Dataset entries:
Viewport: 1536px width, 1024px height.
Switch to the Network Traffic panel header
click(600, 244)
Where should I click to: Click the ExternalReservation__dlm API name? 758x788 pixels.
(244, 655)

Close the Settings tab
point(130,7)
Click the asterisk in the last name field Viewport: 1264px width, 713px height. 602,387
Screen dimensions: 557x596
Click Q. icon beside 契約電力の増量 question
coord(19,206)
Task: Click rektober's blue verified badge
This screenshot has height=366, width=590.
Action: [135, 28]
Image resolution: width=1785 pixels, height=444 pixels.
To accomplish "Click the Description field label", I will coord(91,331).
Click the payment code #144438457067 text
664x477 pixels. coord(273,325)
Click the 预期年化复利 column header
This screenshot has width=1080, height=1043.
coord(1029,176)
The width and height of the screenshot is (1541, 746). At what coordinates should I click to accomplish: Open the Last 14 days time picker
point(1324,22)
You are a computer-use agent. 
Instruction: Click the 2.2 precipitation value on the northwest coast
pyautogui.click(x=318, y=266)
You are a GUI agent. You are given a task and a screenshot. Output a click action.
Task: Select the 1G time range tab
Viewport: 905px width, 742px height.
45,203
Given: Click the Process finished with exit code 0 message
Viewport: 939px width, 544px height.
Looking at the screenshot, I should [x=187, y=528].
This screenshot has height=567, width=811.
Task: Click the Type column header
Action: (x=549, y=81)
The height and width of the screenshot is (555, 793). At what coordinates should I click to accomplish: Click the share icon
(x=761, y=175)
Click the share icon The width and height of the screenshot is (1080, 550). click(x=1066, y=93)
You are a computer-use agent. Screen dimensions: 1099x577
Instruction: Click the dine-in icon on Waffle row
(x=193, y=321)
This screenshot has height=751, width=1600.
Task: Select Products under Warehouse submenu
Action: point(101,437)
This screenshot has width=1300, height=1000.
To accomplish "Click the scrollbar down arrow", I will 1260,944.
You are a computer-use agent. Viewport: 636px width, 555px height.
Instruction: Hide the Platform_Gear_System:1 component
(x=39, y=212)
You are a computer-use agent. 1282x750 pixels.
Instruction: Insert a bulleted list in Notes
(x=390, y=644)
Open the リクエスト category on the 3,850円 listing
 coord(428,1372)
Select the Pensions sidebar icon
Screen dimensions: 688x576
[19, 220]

## ASSIGNED TASK
Each record above is to be restated word for word.

## THE ANSWER
Viewport: 1536px width, 1024px height.
Switch to the Network Traffic panel header
click(600, 244)
Where should I click to: Click the ExternalReservation__dlm API name? 758x788 pixels.
(244, 655)

Close the Settings tab
point(130,7)
Click the asterisk in the last name field Viewport: 1264px width, 713px height. 602,387
Screen dimensions: 557x596
Click Q. icon beside 契約電力の増量 question
coord(19,206)
Task: Click rektober's blue verified badge
This screenshot has height=366, width=590.
Action: [135, 28]
Image resolution: width=1785 pixels, height=444 pixels.
To accomplish "Click the Description field label", I will coord(91,331).
Click the payment code #144438457067 text
664x477 pixels. coord(273,325)
Click the 预期年化复利 column header
This screenshot has width=1080, height=1043.
coord(1029,176)
The width and height of the screenshot is (1541, 746). At what coordinates should I click to accomplish: Open the Last 14 days time picker
point(1324,22)
You are a computer-use agent. 
Instruction: Click the 2.2 precipitation value on the northwest coast
pyautogui.click(x=318, y=266)
You are a GUI agent. You are given a task and a screenshot. Output a click action.
Task: Select the 1G time range tab
Viewport: 905px width, 742px height.
45,203
Given: Click the Process finished with exit code 0 message
Viewport: 939px width, 544px height.
Looking at the screenshot, I should [x=187, y=528].
This screenshot has height=567, width=811.
Task: Click the Type column header
Action: (x=549, y=81)
The height and width of the screenshot is (555, 793). At what coordinates should I click to accomplish: Click the share icon
(x=761, y=175)
Click the share icon The width and height of the screenshot is (1080, 550). click(x=1066, y=93)
You are a computer-use agent. Screen dimensions: 1099x577
Instruction: Click the dine-in icon on Waffle row
(x=193, y=321)
This screenshot has height=751, width=1600.
Task: Select Products under Warehouse submenu
Action: point(101,437)
This screenshot has width=1300, height=1000.
To accomplish "Click the scrollbar down arrow", I will 1260,944.
You are a computer-use agent. Viewport: 636px width, 555px height.
Instruction: Hide the Platform_Gear_System:1 component
(x=39, y=212)
You are a computer-use agent. 1282x750 pixels.
Instruction: Insert a bulleted list in Notes
(x=390, y=644)
Open the リクエスト category on the 3,850円 listing
 coord(428,1372)
Select the Pensions sidebar icon
Screen dimensions: 688x576
[19, 220]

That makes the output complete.